Semaglutide is part of a class of drugs called glucagon-like peptide 1 (GLP-1) agonists, which help control glucose levels by increasing the release of insulin into the bloodstream.

“This new research provides physicians who had doubts about the health implications of GLP-1s beyond weight loss with more evidence of their health benefits,” said Dr. Rekha Kumar, the chief medical officer at the medically-supported weight care program Found as well as a former medical director of the American Board of Obesity Medicine who was not involved in the study.

“Cardiovascular outcomes studies can play a role in understanding the long term impacts on co-morbidities when weight is lost with using medicine,” Kumar told Medical News Today. “The goal of using these medicines to facilitate loss of body weight is to reduce cardiovascular morbidity and mortality directly and indirectly by preventing or treating diabetes.”

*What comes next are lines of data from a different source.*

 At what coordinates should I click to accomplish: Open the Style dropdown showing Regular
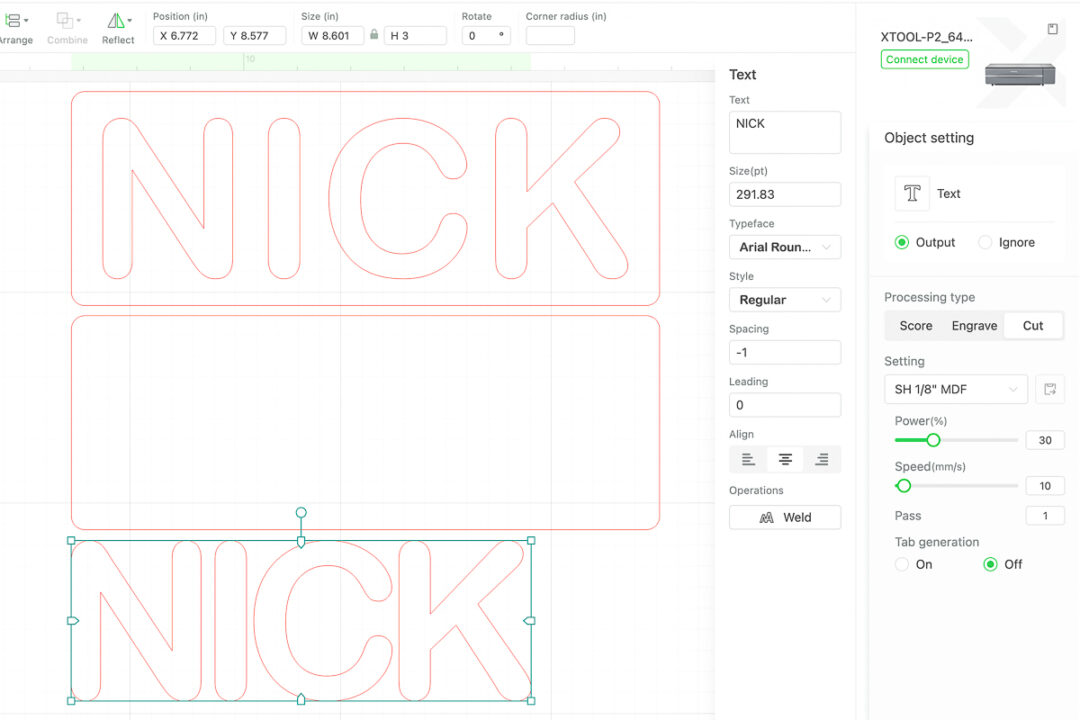click(x=785, y=300)
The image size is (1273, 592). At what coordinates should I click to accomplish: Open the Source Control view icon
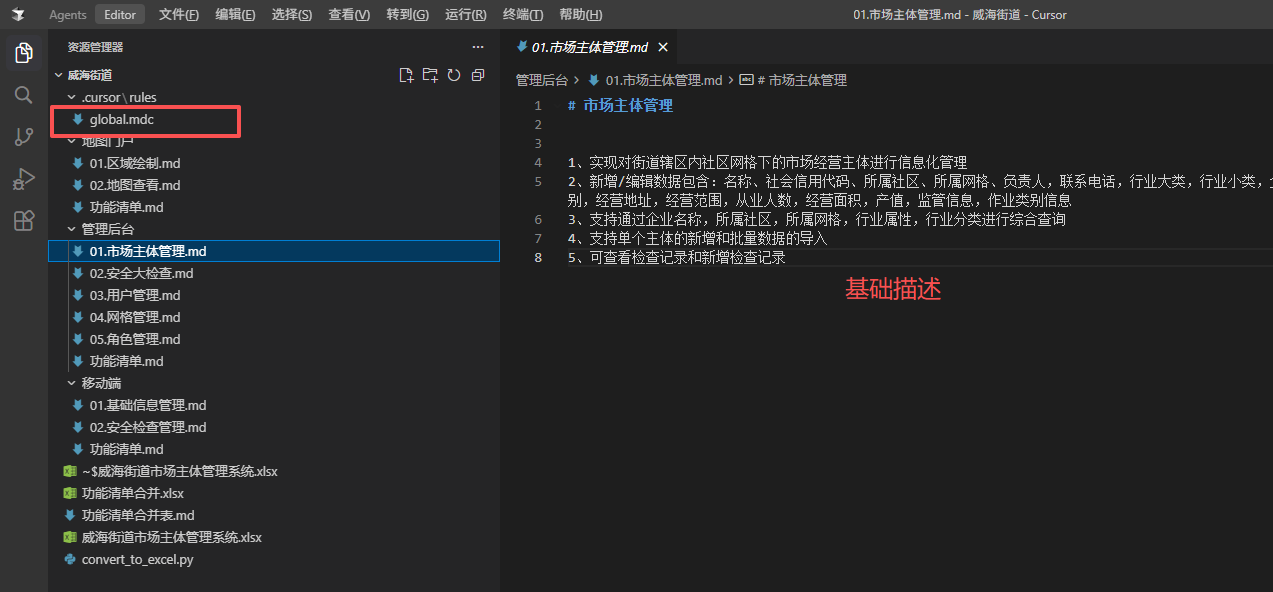point(24,137)
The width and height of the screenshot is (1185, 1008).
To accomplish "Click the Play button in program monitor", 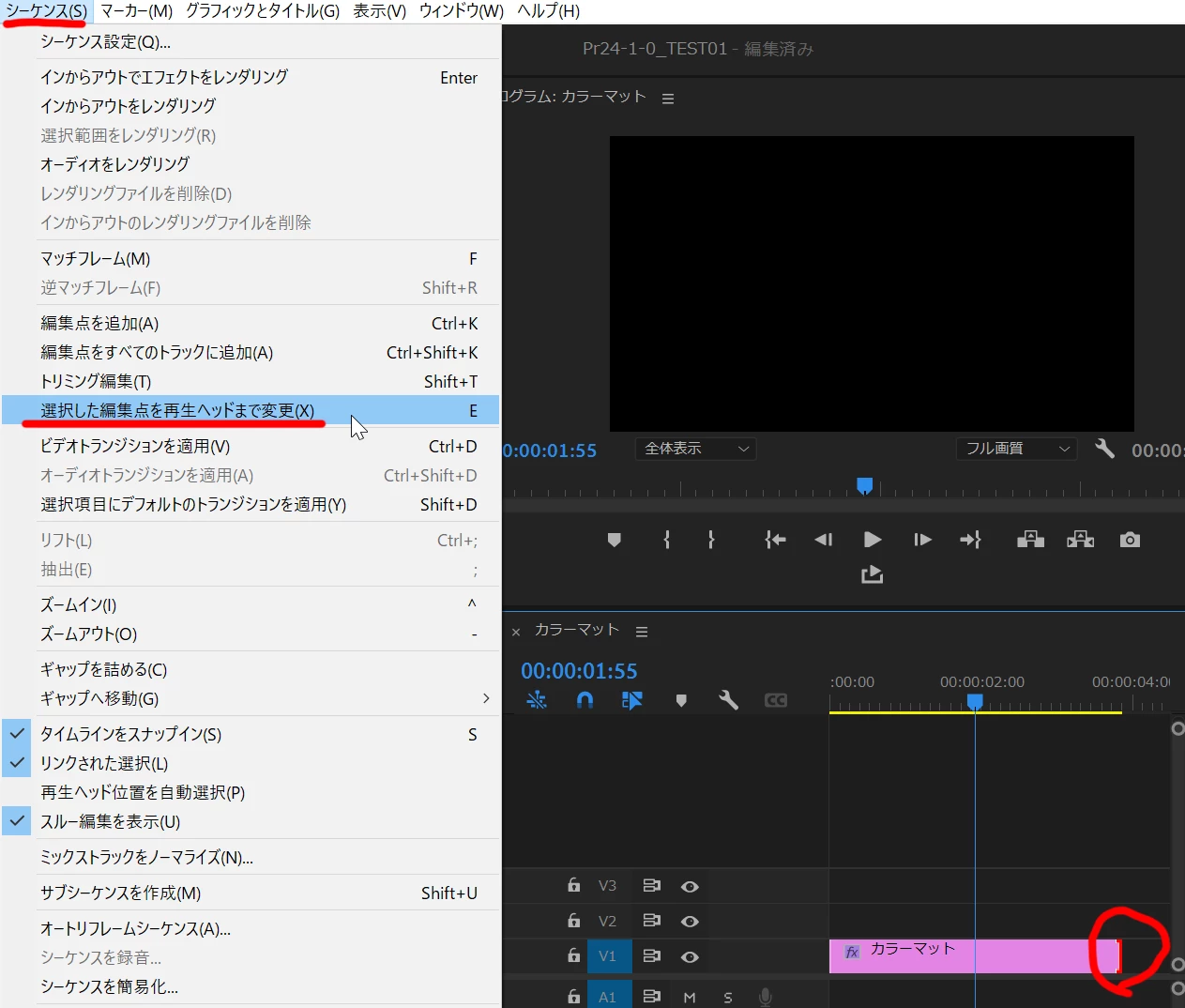I will pyautogui.click(x=873, y=540).
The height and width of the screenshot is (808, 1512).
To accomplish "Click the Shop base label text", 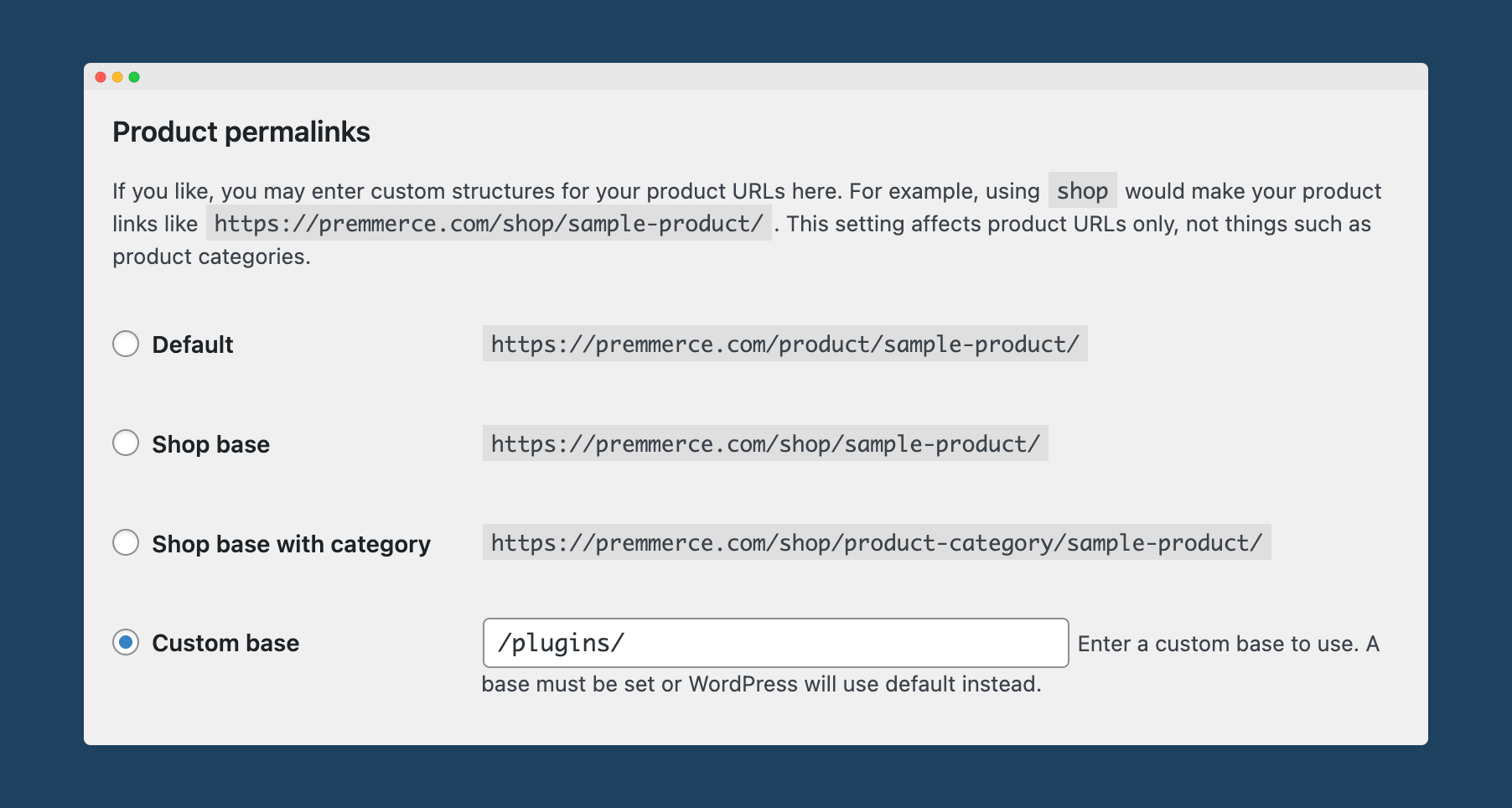I will pos(210,443).
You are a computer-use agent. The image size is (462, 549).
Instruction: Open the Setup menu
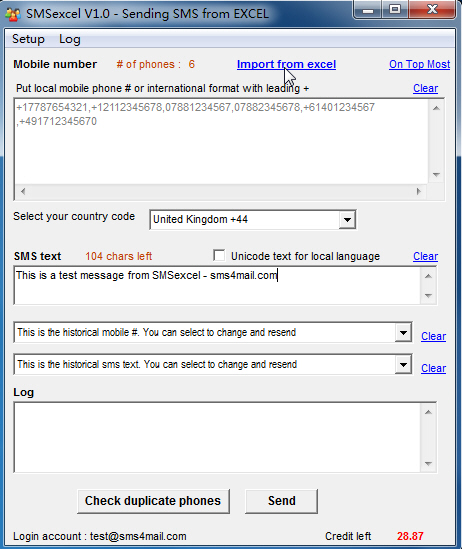tap(28, 39)
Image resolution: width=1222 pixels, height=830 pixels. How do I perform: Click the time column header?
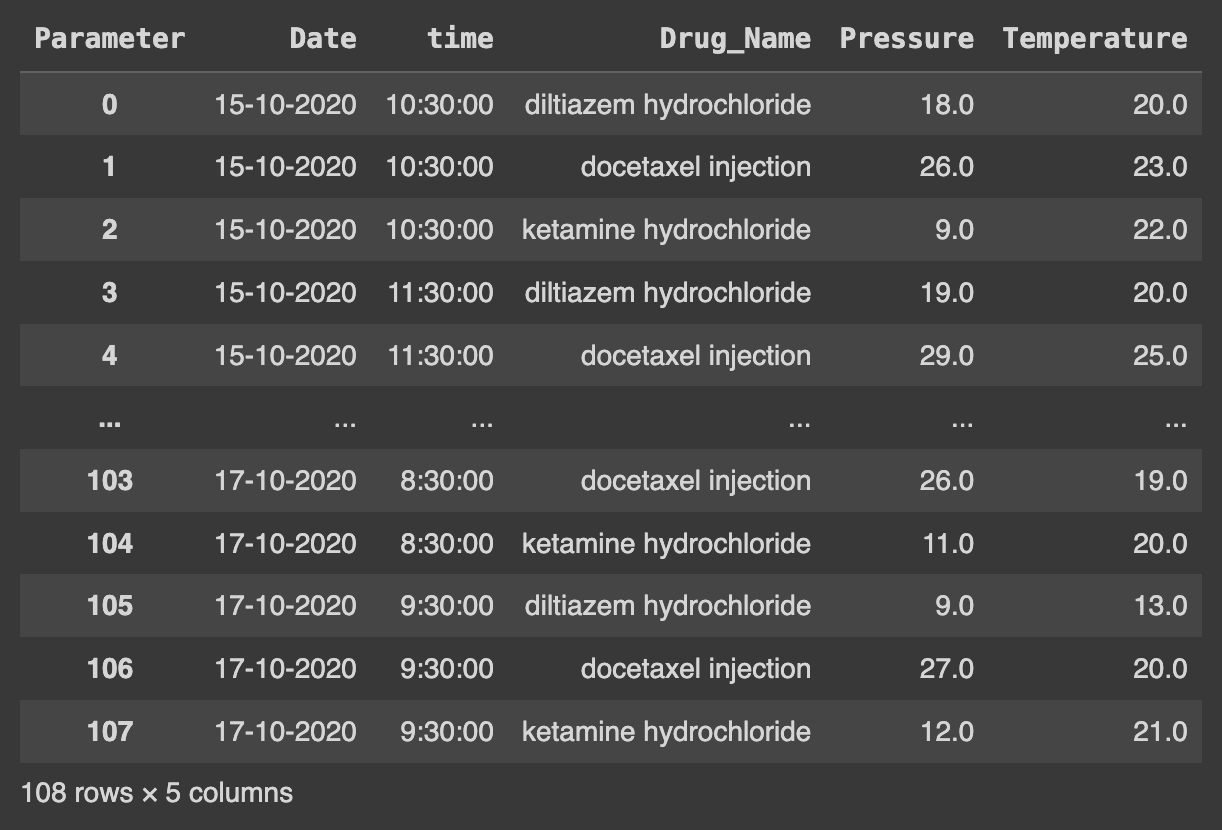(460, 39)
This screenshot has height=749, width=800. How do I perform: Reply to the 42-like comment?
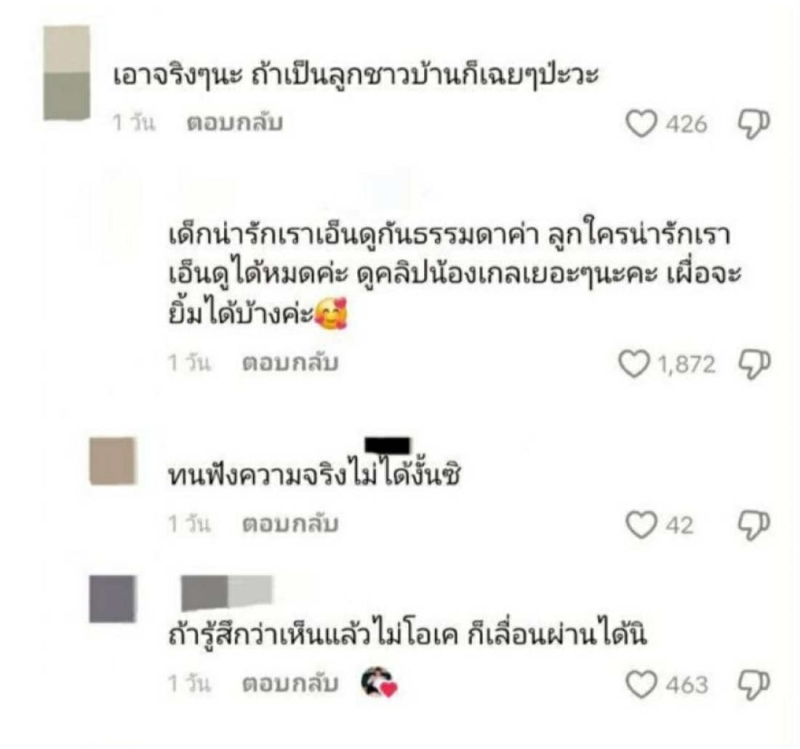[290, 524]
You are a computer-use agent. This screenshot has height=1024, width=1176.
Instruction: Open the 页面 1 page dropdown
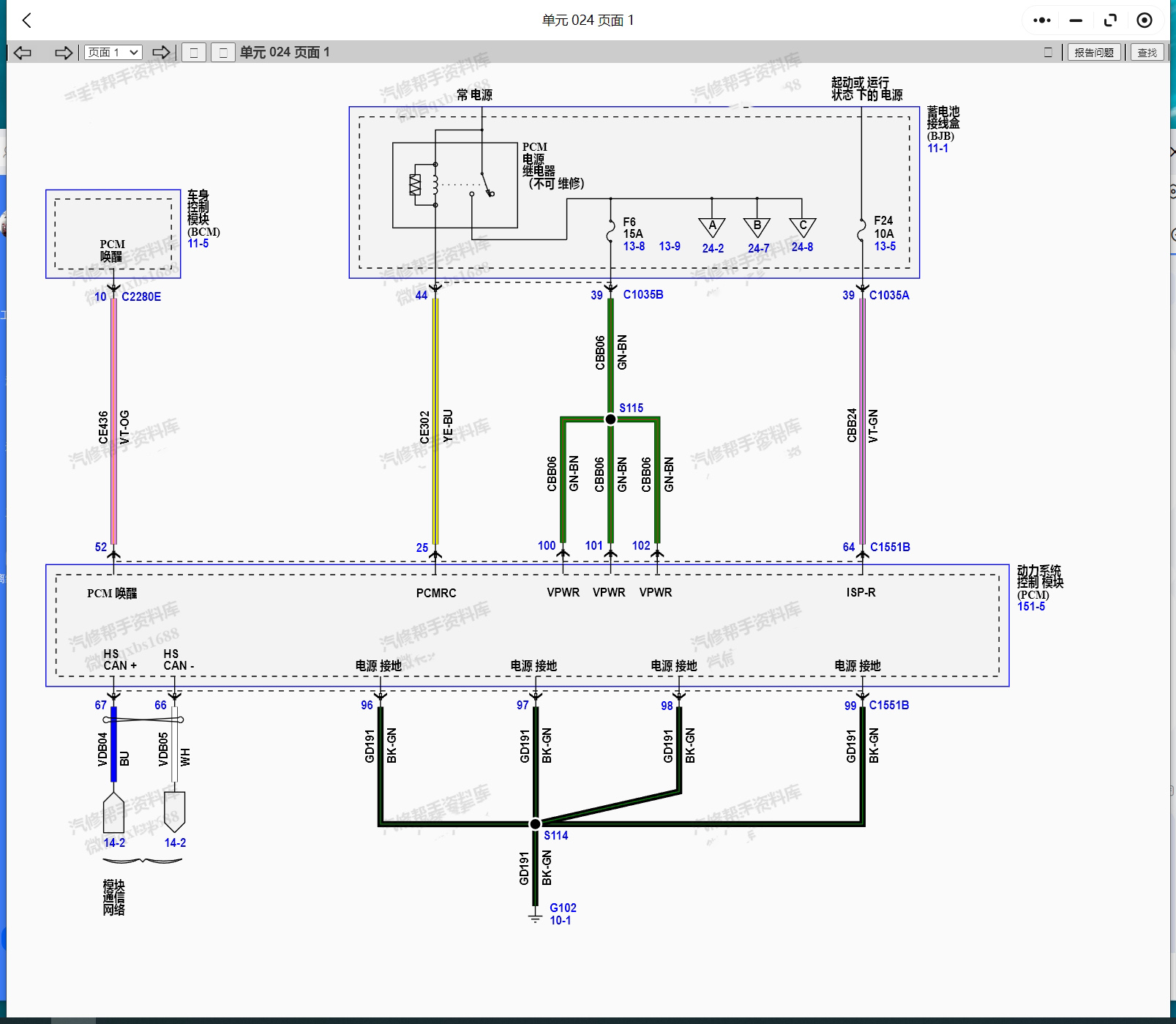113,53
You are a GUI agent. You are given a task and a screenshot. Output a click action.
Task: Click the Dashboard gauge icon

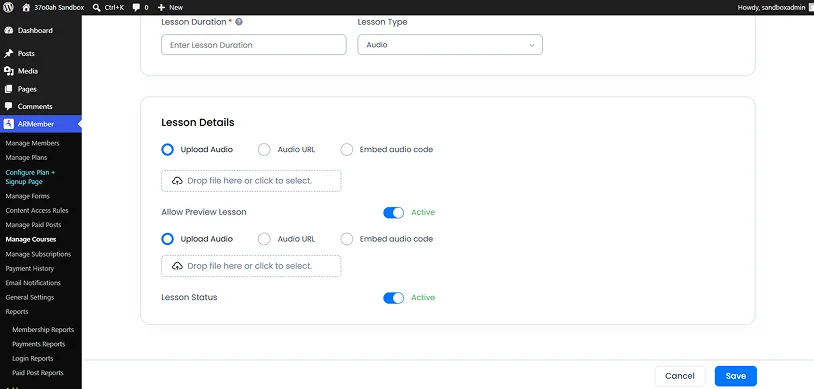8,31
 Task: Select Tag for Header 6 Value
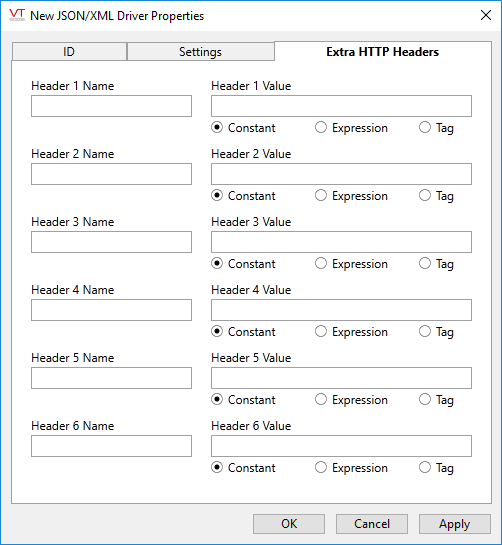pos(436,468)
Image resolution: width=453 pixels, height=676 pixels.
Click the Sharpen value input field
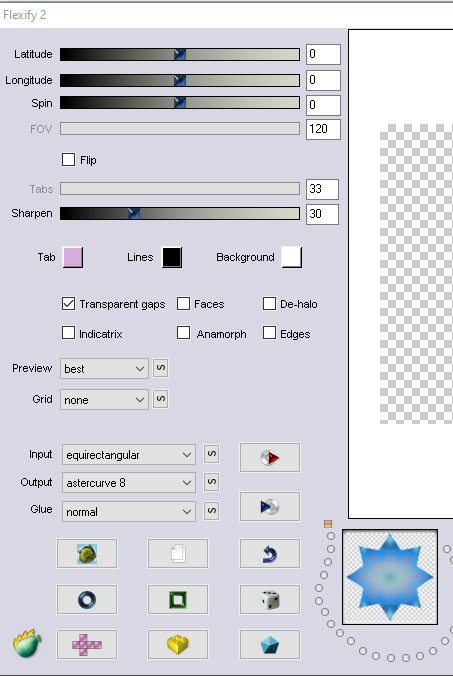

Dr. John Higgins, a professor of cardiovascular medicine with McGovern Medical School at UTHealth Houston, said similar results could probably be expected among people who used other weight-loss drugs or dropped pounds through diet and exercise changes.

He noted, however, that “non-pharmacological methods like diet and exercise have the advantage of less side effects than a medication.”

“What we don’t know and what is not measured by the [ASCVD] risk calculator is what happens to other important risk factors, e.g. does inflammation level in the body fall (lowers risk) or go up (increases cardiovascular risk),” Higgins told Medical News Today.

“What about other effects of the medication that potentially could somewhat counteract the positive effects? This is why a prospective study measuring more detailed [lab and imaging data] and following the patients over a longer period of time and tracking their cardiovascular events is needed to see what the full effect of the medication is,” he added.